Answer these questions from the Hillcrest Country Club text below:
1. In what year did the club open?
2. Who won the PGA Championship held there in 1929?
3. What slope rating did the course have from the back tees in 2013?

─── Text block

Hillcrest Country Club is a historically Jewish country club located on the west side of Los Angeles, California.

The club
Located in Los Angeles's Cheviot Hills neighborhood, Hillcrest opened in 1920 as the first  country club for the city's Jewish community. In 1972, the Los Angeles Times referred to Hillcrest as "the leading Jewish country club in Southern California." The property includes tennis courts, an Olympic-size swimming pool, and an 18-hole golf course, as well as a clubhouse with dining and meeting facilities for its members and their guests. The golf course, originally designed by Willie Watson, was redesigned and renovated by renowned architect Kyle Phillips in 2019.

In the 1950s oil was discovered on Hillcrest's land, and the club decided to permit drilling. Members who had shares in the club collect tax-sheltered dividends on their original initiation fees, and "B.O." (for "before oil") memberships became so valuable that they were willed from father to son.

Hillcrest was the site of the PGA Championship in 1929, one of golf's major tournaments. The championship was a match play competition and held in December 1929. It was won by defending champion Leo Diegel. It had the distinction of being the first major tournament held in the western United States. Hillcrest later hosted the Los Angeles Open on the PGA Tour in 1932 and 1942, won by Macdonald Smith and Ben Hogan, respectively.

From the back tees in 2013 the course rating was 73.1, with a slope rating of 136.

Rancho Park Golf Course, a nearby municipal course, has hosted the Los Angeles Open seventeen times and was the site of events on the Senior PGA Tour (1990–94) and LPGA Tour (1978–80).

──────
─── Dataset content

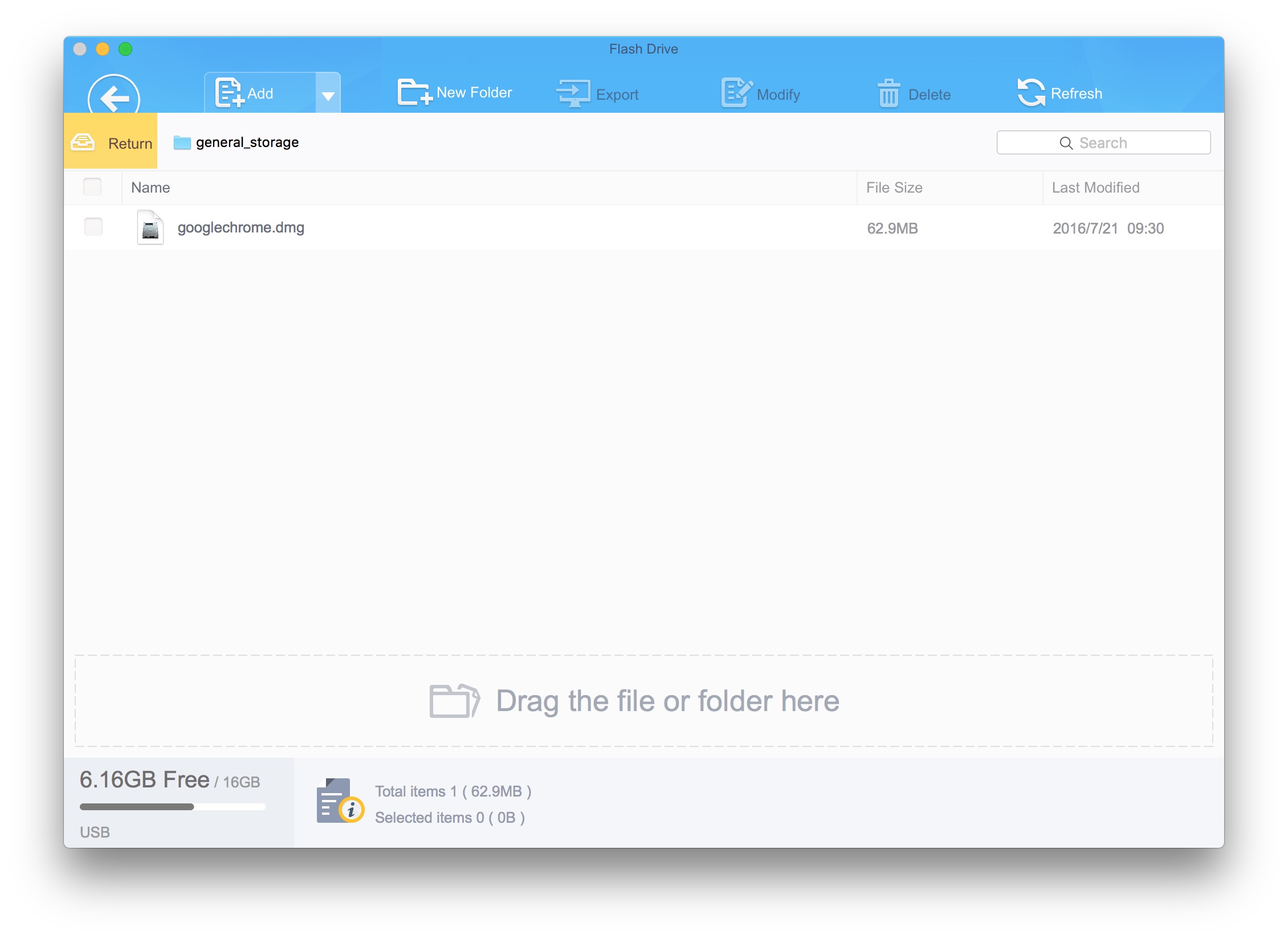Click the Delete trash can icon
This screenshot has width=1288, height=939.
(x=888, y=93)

──────

• _Solution to this problem_:
1. 1920
2. Leo Diegel
3. 136